In recent years, I have inadvertently become a bit of a local expert in the area of high conflict individuals and the people who are in relationships with them. High conflict individuals often fit the bill for having a personality disorder and so for this article I especially want to address relationships with someone who has narcissistic personality disorder (NPD) or borderline personality disorder (BPD). I have written other articles about this problem and complicated dynamic. I have been quite troubled, at times, at the distress it brings to individuals and any children that are involved because there has been an apparent lack of effective solutions. Finding effective ways to untangle people in these relationships is an ongoing challenge. Here is what I have learned, so far, and what I believe is keeping these relationships going when they are toxic and chaotic in extreme ways. So if you have ever asked yourself why you can’t seem to bring yourself to break away, please consider these points:
Shame and fear create paralysis – If you’re in a relationship with someone who has NPD or BPD, you know fear and shame. While fear is an obvious emotion and state of being, shame can be more subtle, especially if it has become a normal part of your everyday life. Sadly, some people truly do live with deep levels of toxic shame day in and day out. Shame and fear create a state of being stuck and a state of paralysis; unable to act, move or change. People with BPD and NPD become masters at creating fear and shame in their partners. While I don’t believe that this is a deliberate or premeditated action, it is still one that they become quite skilled at through repeated conditioning. They seem to have a knack for triggering fear and shame responses in others. It is honestly the only way that they know how to keep people around for longer periods of time. They don’t know how to build positive relationships or function within them and so they are forced to rely on these types of methods. Using fear and shame also comes from a severe insecurity that they don’t know how to cope with and so many of their behaviors are motivated by a desire for self-preservation. The fear that is involved is among the most intense and therefore irrational fears that I see with my clients. When they think about leaving their NPD or BPD partner, they are met with a truly intense fear. Common shame based beliefs include not being deserving of a good relationship, not being lovable, not being good enough, etc. The intensity of the shame and fear is so big that the biggest battle that people fight is often within themselves. If you relate to this I will tell you, if you can win this internal battle, you can break free, if that is your goal. I tell my clients that love cannot truly exist in a codependent relationship because codependent relationships are built on a foundation of shame. If you relate to this, understand that you must overcome your own fear and shame if you want a happier life.

Complete the following:
**1)** Please answer these questions about the article on relationships with high-conflict partners.
(a) Which two personality disorders does the article especially address?
(b) Which two emotions does the article say create paralysis?
(c) On what foundation does the article say codependent relationships are built?
**2)** Write the next part of the article on relationships with high-conflict partners, picking up after its final sentence.

[Items from a dataset]
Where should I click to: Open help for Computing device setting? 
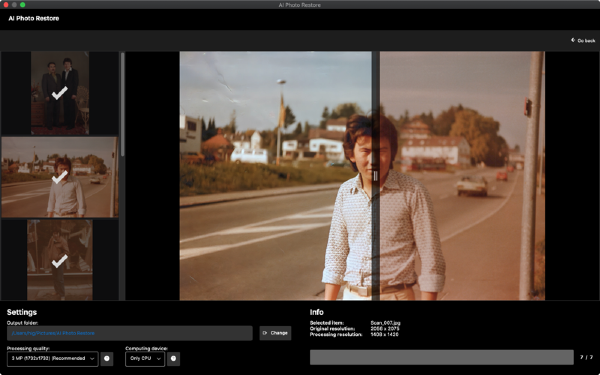(173, 359)
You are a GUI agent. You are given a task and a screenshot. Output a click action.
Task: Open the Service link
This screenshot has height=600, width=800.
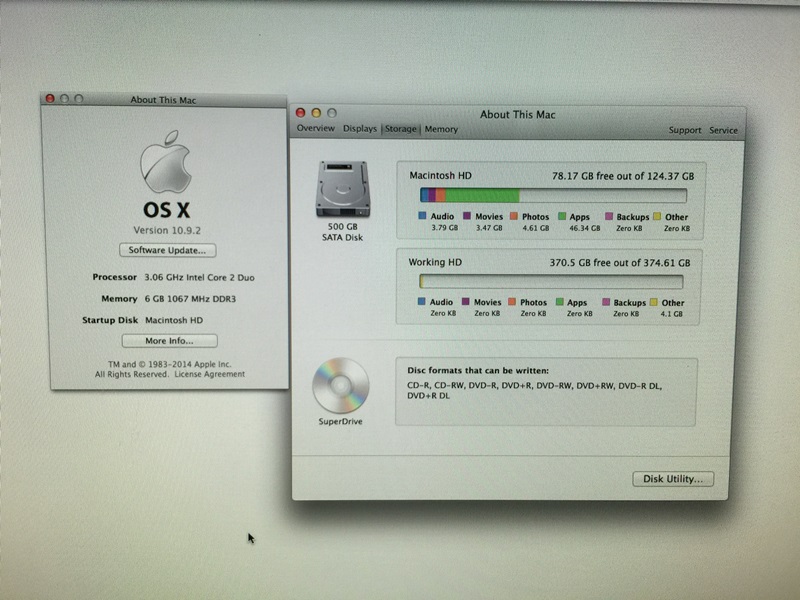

Responses by task:
**1)**
(a) Narcissistic personality disorder (NPD) and borderline personality disorder (BPD)
(b) Shame and fear
(c) Shame

**2)**
Enmeshment – When two people are enmeshed in a relationship it means that they have a complete lack of boundaries and there is usually a heavy and severe burden on one person in the relationship to carry all the blame for the problems in the relationship. These relationships maintain destructive cycles that are codependent in nature. Each person seems to keep each other stuck in their own style of self-destruction. These relationships are extremely chaotic and require a lot of dedication and emotional energy; they really are like a full time job. When these relationships end, there is usually like an emotional ripping and tearing that takes place. They are so enmeshed that the first few weeks are extremely difficult as each person attempts to adjust. Those with BPD or NPD never seem to do so effectively and usually do what they can to keep perpetuating the chaos.
Extremely poor sense of self-worth – In my experience, people with BPD and NPD get into long term relationships with people who generally have extremely low self-esteem. Forgive me for being completely blunt for a moment, most people will not tolerate the abuse and chaos that comes with being with a person who has BPD or NPD. Only certain types of people will tolerate them for an extended period of time. Low self-esteem is often tied to a person’s family of origin where they were conditioned to determine their value and self-worth by certain criteria that was taken to an extreme. For example, a person may have learned, as a child, that they had value as a person only when they were doing things for other people and sacrificing their own needs in order to do so. People that stay in long term relationships with someone who has BPD or NPD usually don’t believe that they deserve respect or love. Their sense of self-worth can be so low that they endure abusive behaviors from their partner. They may not even make a connection to the fact that they may be in an abusive relationship even though it is emotionally abusive and sometimes violent.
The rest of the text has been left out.